Kévin Gallet avait donc été mis en examen pour « meurtre en récidive » : il avait en effet été condamné à trois ans de prison ferme en 2015 pour une violente altercation place Sainte-Anne au cours de laquelle deux étudiants avaient été grièvement blessés.

En plus d’avoir été formellement reconnu sur planche photographique par les voisins, son téléphone bornait dans l’appartement de Ludovic Caty dès « 7h10 » le matin du 31 octobre 2021.

Des versions différentes

Les versions données par ce trentenaire « sans domicile fixe », au moment des faits, avaient fluctué tout au long de l’enquête : il avait d’abord affirmé qu’il avait découvert « fortuitement » le corps de son ami au sol en passant dans le parc.

Puis, il avait mis en cause une autre personne dont la victime avait « peur », avant d’évoquer une « bousculade » au cours de laquelle Ludovic Caty aurait « trébuché ».

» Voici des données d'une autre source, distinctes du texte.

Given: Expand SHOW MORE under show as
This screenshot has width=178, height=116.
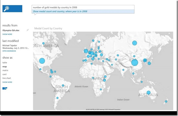Looking at the screenshot, I should point(7,82).
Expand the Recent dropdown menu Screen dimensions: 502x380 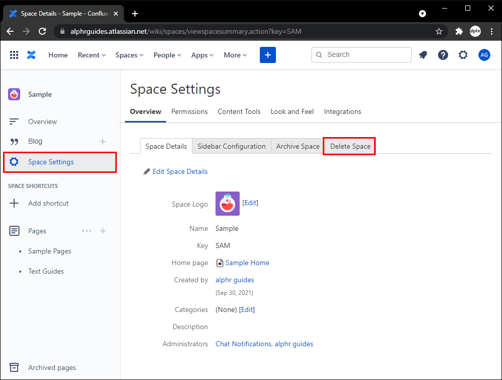tap(92, 55)
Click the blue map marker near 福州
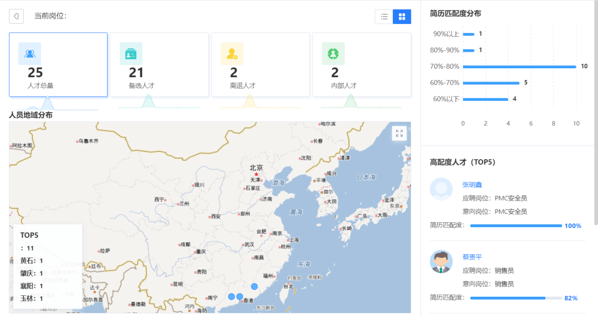 tap(254, 286)
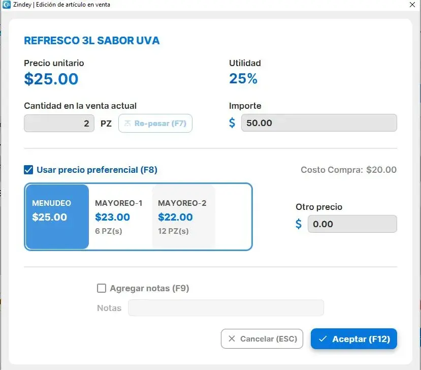The width and height of the screenshot is (421, 370).
Task: Click the Agregar notas (F9) label
Action: coord(149,289)
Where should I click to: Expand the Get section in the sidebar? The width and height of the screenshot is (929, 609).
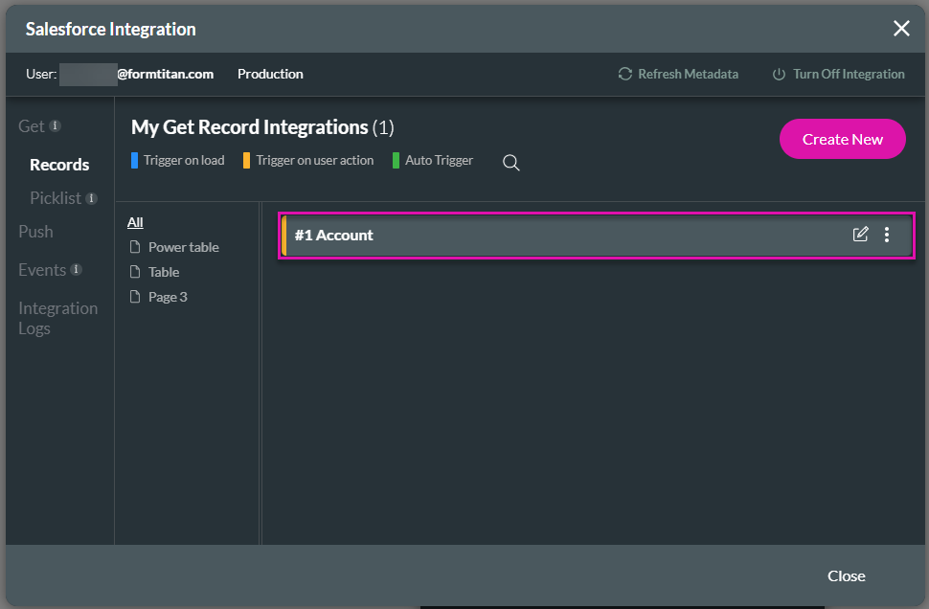click(32, 125)
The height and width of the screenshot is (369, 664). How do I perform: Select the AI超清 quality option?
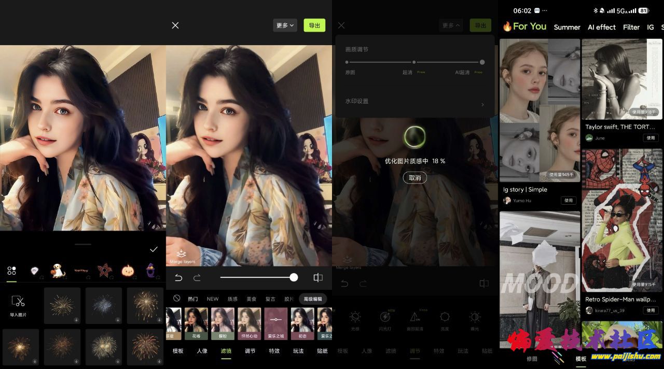click(482, 62)
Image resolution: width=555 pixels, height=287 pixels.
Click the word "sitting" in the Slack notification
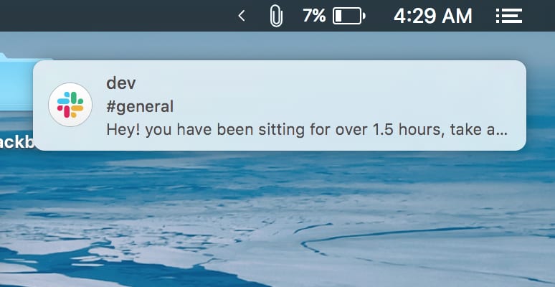[281, 131]
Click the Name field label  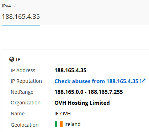click(17, 114)
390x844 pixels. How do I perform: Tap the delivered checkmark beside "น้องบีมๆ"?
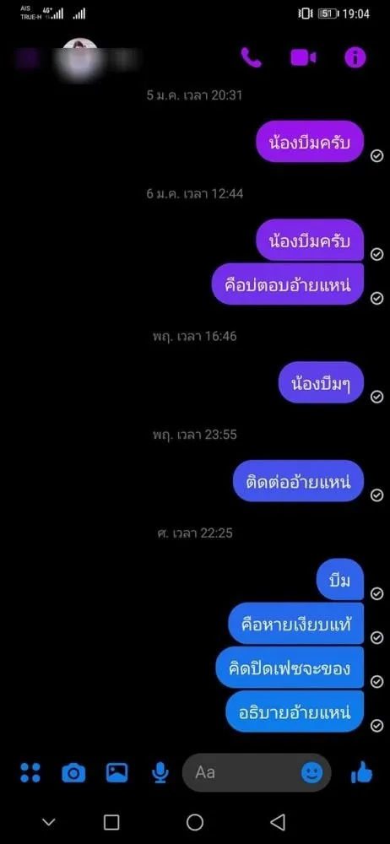pos(377,396)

« J’aurais dû assumer direct »

Devant la cour d’assises d’Ille-et-Vilaine qui l’a jugé pendant trois jours, Kévin Gallet a finalement reconnu avoir « jeté » son ami dans le vide après l’avoir quasiment laissé pour mort en lui donnant des « coups ». L’ADN de la victime avait effectivement été retrouvé sur l’épaule et le bras droit de l’accusé.

« C’était n’importe quoi, toutes ces versions. J’aurais dû assumer direct », a lâché le trentenaire qui explique avoir menti car il a « paniqué ».

Il a en revanche été incapable d’expliquer son geste, évoquant un « ensemble » de facteurs parmi lesquels la « fatigue » et « l’alcool » : il avait précisément « bu » et consommé de la cocaïne pendant une partie de la nuit plaine de Baud avec des amis. « J’étais matrixé, j’ai fait n’importe quoi, je n’ai pas réfléchi. Je suis fou », a soufflé celui qui compte déjà 19 condamnations à son casier judiciaire.

24 ans de réclusion criminelle

Kévin Gallet – défendu à l’audience par Me Stéphanie Peltier – a cependant fermement contesté avoir « voulu faire passer ça pour un suicide », malgré les « salades » racontées aux pompiers… qu’il avait d’ailleurs appelés sur l’incitation de sa mère.

Dans ces conditions, l’avocat général avait tout de même requis 25 ans de réclusion avec une période de sûreté des deux tiers.

La cour d’assises d’Ille-et-Vilaine a condamné Kévin Gallet à 24 ans de réclusion criminelle sans période de sûreté. À sa sortie de détention, il fera l’objet d’un suivi socio-judiciaire pendant cinq ans : il aura dans ce cadre l’obligation de suivre des soins.